◆ **ABOUT THIS TASK**
From first line to last, write out the data precisely as shown.

◆ **AVAILABLE RECORDS**

++++

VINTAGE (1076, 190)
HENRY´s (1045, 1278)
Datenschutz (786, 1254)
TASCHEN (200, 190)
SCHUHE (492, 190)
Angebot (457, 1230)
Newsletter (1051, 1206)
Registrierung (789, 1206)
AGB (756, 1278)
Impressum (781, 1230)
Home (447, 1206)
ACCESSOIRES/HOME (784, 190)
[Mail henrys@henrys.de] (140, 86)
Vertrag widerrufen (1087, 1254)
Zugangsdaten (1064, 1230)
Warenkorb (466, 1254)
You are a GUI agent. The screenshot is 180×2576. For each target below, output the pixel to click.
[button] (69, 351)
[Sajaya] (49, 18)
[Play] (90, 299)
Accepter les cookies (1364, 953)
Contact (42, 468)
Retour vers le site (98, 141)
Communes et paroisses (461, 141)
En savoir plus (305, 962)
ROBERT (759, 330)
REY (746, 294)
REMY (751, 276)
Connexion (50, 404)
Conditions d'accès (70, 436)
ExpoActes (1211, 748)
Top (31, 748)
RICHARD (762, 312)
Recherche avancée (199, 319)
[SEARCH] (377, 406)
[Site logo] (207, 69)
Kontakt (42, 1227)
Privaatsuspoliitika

++++

◆ **TASK ANSWER**
VINTAGE (1076, 190)
HENRY´s (1045, 1278)
Datenschutz (786, 1254)
TASCHEN (200, 190)
SCHUHE (492, 190)
Angebot (457, 1230)
Newsletter (1051, 1206)
Registrierung (789, 1206)
AGB (756, 1278)
Impressum (781, 1230)
Home (447, 1206)
ACCESSOIRES/HOME (784, 190)
[Mail henrys@henrys.de] (140, 86)
Vertrag widerrufen (1087, 1254)
Zugangsdaten (1064, 1230)
Warenkorb (466, 1254)
You are a GUI agent. The screenshot is 180×2576. For each target below, output the pixel to click.
[button] (69, 351)
[Sajaya] (49, 18)
[Play] (90, 299)
Accepter les cookies (1364, 953)
Contact (42, 468)
Retour vers le site (98, 141)
Communes et paroisses (461, 141)
En savoir plus (305, 962)
ROBERT (759, 330)
REY (746, 294)
REMY (751, 276)
Connexion (50, 404)
Conditions d'accès (70, 436)
ExpoActes (1211, 748)
Top (31, 748)
RICHARD (762, 312)
Recherche avancée (199, 319)
[SEARCH] (377, 406)
[Site logo] (207, 69)
Kontakt (42, 1227)
Privaatsuspoliitika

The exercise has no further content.